AI coding agent
Cursor has significantly improved my development workflow. It feels like working with an experienced AI pair programmer that understands the project context, helps with multi-file changes, explains code, generates implementations, and assists with debugging. The seamless VS Code experience and strong code editing capabilities make it one of the best AI coding tools available today.
Occasionally the AI loses context during very large refactoring tasks, and long-running agent sessions can require manual guidance. Better memory across sessions, improved handling of massive codebases, lower resource usage, and more transparent reasoning during complex edits would make the experience even better.
I also evaluated Claude Code, GitHub Copilot, Windsurf, Codex, and VS Code with AI extensions.
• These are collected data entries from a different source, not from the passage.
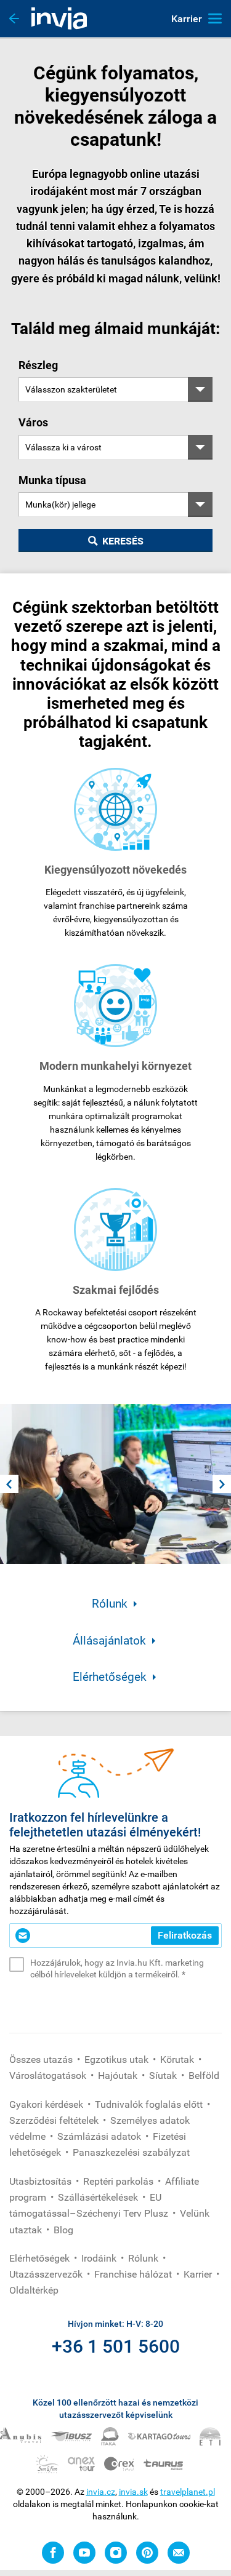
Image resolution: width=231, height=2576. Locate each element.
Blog (63, 2230)
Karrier (199, 2274)
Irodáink (100, 2258)
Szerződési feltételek (55, 2120)
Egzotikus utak (117, 2059)
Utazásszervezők (47, 2274)
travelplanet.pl (187, 2492)
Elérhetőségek (110, 1677)
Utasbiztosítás (41, 2181)
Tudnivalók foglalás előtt (150, 2104)
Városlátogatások (49, 2075)
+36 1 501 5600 (116, 2346)
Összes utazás (42, 2059)
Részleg (38, 365)
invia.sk (133, 2492)
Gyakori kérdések (47, 2104)
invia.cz (100, 2492)
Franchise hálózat (134, 2274)
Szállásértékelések (99, 2197)
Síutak (164, 2075)
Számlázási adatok (100, 2136)
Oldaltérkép (34, 2290)
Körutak (178, 2059)
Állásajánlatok (109, 1640)
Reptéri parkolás (119, 2181)
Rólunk (110, 1604)
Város (33, 422)
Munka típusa (52, 480)
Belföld (203, 2075)
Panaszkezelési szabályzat (131, 2152)
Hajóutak (119, 2075)
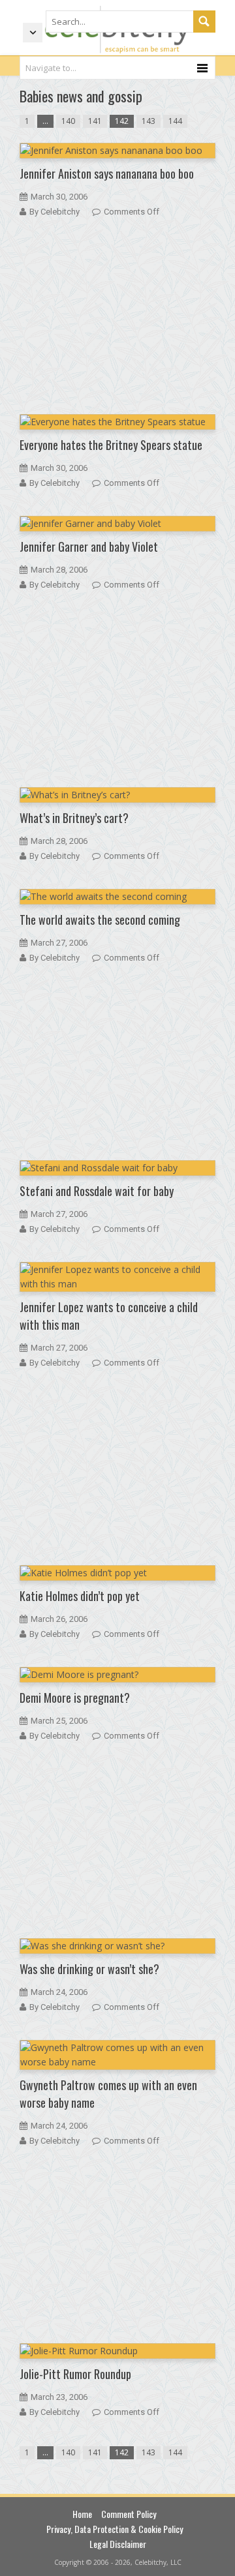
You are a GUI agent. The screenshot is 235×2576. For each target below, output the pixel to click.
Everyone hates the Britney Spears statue (111, 444)
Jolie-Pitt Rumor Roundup (75, 2373)
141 (95, 121)
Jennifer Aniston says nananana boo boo (107, 173)
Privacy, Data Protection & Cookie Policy (114, 2529)
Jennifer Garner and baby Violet (89, 546)
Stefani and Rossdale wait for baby (97, 1190)
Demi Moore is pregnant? (75, 1697)
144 (175, 121)
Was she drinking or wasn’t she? (89, 1968)
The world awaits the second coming (100, 919)
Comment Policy (128, 2514)
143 (148, 121)
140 (68, 121)
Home (82, 2514)
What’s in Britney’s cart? (74, 817)
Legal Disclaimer (117, 2544)
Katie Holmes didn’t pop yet (80, 1595)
I chose Cursor because it offers an excellent balance of project awareness, intelligent code editing, multi-file refactoring, debugging assistance, and an interface that fits naturally into my existing development workflow.
The 20 bucks of my monthly subscription give a lot more value than competitors thanks to the "Auto" mode. I only need to resort to the "smart" models for few tasks. The credit goes by fast using those.
It can be used for asking questions and learning new (code-related) things, not just coding.
Hey all! I'm Chris, Mobile Lead at Cursor, excited to hear what you think of our new app. We'll be around to answer questions throughout the day!
Voice input from the phone sounds useful, but I’d be nervous sending a messy spoken prompt straight to an agent. Does Cursor turn it into an editable brief first, or does the agent start from the raw voice request?
The mobile part I keep thinking about is the review step. Kicking off agents from a phone is easy, but merging on the go means approving diffs on a screen where you can't really read a diff, and every time we've moved approvals to a phone people start rubber-stamping. So the agent's summary of what it changed becomes the real gate, not the diff. Does the app surface anything risk-ranked, like this touched auth or deleted tests, or is review just scrolling the raw changes?
The always on cloud agents caught my attention . I'd love to hear how they're performing for people using them on real projects using them on real projects.
The mobile angle for coding agents is interesting, especially with Cursor already being associated with dev workflows. How much of the iOS experience is meant for actually editing code versus steering an agent through prompts, reviews, and approvals? I’d also be curious whether the app is optimized for existing projects or if it supports starting lightweight tasks from scratch while on the go.
Congrats on the iOS launch! 🚀 The most useful part for me is not full coding on mobile, but starting agents, checking progress, and reviewing work while away from the laptop. Curious how Cursor handles mobile review safety. Does it highlight risky changes like auth, payments, database migrations, or deleted tests before someone approves or merges from a small screen?
The phone surface makes sense if it is treated as a control plane, not a tiny replacement for the main coding environment. The useful moments are reviewing a diff, unblocking an agent, checking a dev server, or capturing context while away from the desk with repo permissions still obvious.